Me & Tina Huang. I said, “I think you’re beautiful. Can we do a selfie?”

The Lunchtime Show was just fun. Here’s the monster.


Monster on the left, David Dean Bottrell on the right.



Everyone laughed at Neil Gaiman’s The Case of the Four and Twenty Blackbirds. I just want to point out the acting by Burl Moseley and Cheryl Francis Harrington.


“Black don’t crack and Asian don’t raisin.”–Burl Moseley

Cheryl Francis Harrington, ladies and gentlemen. Isn't she adorable?

Cheryl Francis Harrington, ladies and gentlemen. Isn’t she adorable?

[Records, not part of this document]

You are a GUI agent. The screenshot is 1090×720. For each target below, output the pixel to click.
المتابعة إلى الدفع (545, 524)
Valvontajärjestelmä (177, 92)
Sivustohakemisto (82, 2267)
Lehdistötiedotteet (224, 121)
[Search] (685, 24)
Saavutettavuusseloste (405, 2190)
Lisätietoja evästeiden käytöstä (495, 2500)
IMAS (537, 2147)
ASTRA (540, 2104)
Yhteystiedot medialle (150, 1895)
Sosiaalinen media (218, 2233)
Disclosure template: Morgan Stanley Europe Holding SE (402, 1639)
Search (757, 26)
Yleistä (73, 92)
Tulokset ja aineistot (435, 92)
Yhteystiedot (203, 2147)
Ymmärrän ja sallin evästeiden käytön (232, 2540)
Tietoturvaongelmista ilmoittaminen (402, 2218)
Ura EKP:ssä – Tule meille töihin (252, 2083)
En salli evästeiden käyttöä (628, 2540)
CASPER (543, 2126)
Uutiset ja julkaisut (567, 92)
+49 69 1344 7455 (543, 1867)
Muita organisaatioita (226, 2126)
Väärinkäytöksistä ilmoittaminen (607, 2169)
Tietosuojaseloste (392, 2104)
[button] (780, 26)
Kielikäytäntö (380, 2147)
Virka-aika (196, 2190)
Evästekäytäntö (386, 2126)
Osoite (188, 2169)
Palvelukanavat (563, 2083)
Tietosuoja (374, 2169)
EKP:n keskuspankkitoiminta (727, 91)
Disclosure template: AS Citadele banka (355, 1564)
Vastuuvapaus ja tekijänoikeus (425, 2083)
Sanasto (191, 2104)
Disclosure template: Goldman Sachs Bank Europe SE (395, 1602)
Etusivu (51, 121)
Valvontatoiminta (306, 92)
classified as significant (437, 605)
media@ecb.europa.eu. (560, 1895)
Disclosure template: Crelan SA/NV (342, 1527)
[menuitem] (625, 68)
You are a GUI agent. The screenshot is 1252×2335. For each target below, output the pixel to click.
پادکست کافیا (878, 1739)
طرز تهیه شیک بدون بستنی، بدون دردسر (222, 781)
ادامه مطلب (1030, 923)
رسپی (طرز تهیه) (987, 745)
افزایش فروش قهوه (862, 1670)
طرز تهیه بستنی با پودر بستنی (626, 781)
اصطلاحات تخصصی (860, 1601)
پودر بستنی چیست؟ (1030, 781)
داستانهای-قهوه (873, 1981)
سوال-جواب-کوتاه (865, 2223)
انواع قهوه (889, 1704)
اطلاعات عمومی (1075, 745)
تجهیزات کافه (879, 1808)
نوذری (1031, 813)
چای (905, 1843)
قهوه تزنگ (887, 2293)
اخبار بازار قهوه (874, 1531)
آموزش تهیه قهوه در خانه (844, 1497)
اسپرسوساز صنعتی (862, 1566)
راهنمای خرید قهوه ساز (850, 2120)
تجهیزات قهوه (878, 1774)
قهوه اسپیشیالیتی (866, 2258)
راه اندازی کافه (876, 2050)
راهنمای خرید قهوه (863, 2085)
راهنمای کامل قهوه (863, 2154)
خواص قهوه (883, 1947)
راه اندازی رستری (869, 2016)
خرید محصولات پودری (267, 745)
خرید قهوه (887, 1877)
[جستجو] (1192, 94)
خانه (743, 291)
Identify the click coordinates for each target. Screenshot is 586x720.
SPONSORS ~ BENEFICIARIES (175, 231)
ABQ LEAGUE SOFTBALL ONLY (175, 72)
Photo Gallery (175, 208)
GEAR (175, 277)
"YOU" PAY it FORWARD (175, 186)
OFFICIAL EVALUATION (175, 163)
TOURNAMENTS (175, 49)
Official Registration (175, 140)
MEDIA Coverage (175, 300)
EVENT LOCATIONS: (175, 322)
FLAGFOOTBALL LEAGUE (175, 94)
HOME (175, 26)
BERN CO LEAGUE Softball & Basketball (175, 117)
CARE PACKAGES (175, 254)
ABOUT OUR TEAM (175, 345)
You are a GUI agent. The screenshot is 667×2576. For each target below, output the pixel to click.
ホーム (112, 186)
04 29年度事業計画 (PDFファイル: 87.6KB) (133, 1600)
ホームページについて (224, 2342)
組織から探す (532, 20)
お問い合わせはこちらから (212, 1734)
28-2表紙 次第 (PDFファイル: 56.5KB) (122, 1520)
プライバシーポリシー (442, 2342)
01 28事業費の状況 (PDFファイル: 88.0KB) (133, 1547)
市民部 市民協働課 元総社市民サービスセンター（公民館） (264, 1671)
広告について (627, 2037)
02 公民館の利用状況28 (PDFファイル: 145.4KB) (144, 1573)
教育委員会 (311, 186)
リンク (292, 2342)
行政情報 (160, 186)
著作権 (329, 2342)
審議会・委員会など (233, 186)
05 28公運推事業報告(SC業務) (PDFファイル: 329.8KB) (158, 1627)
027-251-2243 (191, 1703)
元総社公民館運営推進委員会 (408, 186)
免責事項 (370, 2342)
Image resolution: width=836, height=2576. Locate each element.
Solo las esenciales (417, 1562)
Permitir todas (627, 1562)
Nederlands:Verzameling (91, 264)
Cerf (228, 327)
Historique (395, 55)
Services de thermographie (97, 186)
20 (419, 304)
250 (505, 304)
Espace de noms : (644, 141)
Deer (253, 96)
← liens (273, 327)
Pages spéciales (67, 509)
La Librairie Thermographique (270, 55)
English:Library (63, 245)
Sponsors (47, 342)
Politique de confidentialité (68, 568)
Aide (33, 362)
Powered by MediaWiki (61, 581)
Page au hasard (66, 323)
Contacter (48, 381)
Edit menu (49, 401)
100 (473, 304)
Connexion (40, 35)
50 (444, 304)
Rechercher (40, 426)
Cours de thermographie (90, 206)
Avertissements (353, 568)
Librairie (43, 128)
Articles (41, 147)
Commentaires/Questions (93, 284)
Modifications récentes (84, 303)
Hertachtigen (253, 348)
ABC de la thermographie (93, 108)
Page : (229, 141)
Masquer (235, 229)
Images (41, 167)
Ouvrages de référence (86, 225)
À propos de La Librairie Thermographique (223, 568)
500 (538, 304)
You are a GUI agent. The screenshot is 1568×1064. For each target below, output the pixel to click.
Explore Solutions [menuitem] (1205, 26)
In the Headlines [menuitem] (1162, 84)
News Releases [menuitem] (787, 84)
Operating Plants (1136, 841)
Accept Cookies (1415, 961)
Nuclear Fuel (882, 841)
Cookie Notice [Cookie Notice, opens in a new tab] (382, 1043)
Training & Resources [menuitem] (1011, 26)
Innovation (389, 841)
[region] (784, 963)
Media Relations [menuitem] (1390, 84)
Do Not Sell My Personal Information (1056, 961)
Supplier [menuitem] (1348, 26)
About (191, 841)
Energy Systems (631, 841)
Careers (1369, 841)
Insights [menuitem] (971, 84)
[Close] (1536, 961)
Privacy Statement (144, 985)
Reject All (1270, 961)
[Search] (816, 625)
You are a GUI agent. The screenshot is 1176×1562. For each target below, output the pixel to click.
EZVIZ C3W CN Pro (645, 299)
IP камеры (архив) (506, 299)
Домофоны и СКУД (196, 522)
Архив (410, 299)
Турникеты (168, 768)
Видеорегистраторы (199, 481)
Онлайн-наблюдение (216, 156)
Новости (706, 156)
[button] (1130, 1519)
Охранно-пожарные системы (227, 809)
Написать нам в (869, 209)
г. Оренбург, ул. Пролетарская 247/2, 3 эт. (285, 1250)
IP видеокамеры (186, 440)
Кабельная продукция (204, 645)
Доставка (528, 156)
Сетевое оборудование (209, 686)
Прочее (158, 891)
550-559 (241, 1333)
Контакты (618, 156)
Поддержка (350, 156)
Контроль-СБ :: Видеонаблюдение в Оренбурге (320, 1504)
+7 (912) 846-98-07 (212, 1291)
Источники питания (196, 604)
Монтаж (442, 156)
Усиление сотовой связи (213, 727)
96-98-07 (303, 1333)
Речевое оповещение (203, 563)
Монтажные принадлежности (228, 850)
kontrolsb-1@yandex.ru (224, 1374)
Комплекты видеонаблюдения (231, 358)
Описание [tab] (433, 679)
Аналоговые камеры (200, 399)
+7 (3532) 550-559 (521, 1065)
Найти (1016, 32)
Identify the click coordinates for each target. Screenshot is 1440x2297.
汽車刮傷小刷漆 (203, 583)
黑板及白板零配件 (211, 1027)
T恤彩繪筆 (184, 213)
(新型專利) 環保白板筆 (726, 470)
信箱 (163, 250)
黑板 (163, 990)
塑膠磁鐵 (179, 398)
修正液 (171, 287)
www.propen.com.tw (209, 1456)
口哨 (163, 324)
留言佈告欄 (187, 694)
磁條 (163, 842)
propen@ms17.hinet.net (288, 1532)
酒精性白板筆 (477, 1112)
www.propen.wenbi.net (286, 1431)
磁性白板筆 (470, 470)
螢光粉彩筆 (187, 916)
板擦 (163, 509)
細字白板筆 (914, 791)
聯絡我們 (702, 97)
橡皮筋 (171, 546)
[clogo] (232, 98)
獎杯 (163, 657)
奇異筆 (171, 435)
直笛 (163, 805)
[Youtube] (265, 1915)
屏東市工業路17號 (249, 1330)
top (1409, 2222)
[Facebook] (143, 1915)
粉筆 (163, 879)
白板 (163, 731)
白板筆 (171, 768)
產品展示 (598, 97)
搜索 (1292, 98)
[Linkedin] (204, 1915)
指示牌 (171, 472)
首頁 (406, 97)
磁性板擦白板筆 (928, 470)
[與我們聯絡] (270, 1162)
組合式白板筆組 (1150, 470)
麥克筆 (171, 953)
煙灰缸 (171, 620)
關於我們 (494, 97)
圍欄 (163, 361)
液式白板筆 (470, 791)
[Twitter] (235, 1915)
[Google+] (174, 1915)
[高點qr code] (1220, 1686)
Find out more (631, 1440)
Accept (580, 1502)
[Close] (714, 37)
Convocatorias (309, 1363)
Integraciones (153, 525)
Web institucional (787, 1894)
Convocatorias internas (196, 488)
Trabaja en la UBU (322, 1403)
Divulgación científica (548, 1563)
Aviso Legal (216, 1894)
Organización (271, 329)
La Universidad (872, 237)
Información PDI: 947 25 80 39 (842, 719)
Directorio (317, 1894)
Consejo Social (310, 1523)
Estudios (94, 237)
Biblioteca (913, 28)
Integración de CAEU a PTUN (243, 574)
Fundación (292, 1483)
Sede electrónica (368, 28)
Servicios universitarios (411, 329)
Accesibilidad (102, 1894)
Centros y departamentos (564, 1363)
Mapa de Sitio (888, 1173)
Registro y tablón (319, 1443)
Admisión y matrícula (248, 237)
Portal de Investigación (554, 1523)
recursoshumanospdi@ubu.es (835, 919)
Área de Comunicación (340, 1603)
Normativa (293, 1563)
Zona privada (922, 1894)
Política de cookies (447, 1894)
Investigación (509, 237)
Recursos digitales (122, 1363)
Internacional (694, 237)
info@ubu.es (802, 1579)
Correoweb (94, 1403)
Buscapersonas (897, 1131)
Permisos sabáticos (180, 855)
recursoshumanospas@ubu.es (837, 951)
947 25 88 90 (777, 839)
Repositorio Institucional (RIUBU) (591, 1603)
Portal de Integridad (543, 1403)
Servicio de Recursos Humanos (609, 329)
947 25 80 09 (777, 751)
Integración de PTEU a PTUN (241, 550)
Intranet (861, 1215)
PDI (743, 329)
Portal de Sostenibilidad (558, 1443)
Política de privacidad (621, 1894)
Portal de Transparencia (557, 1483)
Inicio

Burl was Cock Robin as well as a bartender, and I noticed the gentle way he set down the glasses after polishing them, exactly the way you would if broken dishes came out of your pay. And Cheryl was so good in her comedic roles that when she posed dramatically as the dame at the closing scene of the play, I dearly wanted her to come back out again and start the show all over again.


Track “B”
A Billion Tuesday Mornings: Peter Gray Lewis just about broke my heart as the autistic man who invented an alternate universe machine, and Lily Holleman perfectly captured his frustrated, loving daughter. I only wish I could’ve seen more Tim Chiou. You just don’t see enough hot Asian leading men, and he was only in the opening scene.
Access: This one broke my brain open on how to use the theatre. Five men, all playing the same character simultaneously in different universes. Hats off to scriptwriter Spencer Green as well as the ten plus actors! I was excited to see Tim Chiou again, but only for about five seconds.
Efficiency: I wasn’t sure what I’d think of the world’s first science fiction play, but it was extremely well done. Because so many soldiers are dying and losing limbs on the battlefield, a doctor invents a way to turn them into cyborgs so they can keep on fighting. Lots of moral questions that continue to haunt us in 2015.

Tom Berklund

Tom Berklund

So. Impressive acting, strong scripts, inventive sets. Sci-Fest captures the best of speculative fiction, the curiosity and innovation that makes you think about the world today.

At the restaurant afterward, David Dean Bottrell shook my hand. I gave him my card, and he said, “I just realized who you are. Wonderful story.” As one of the founders of the festival, that was quite a compliment.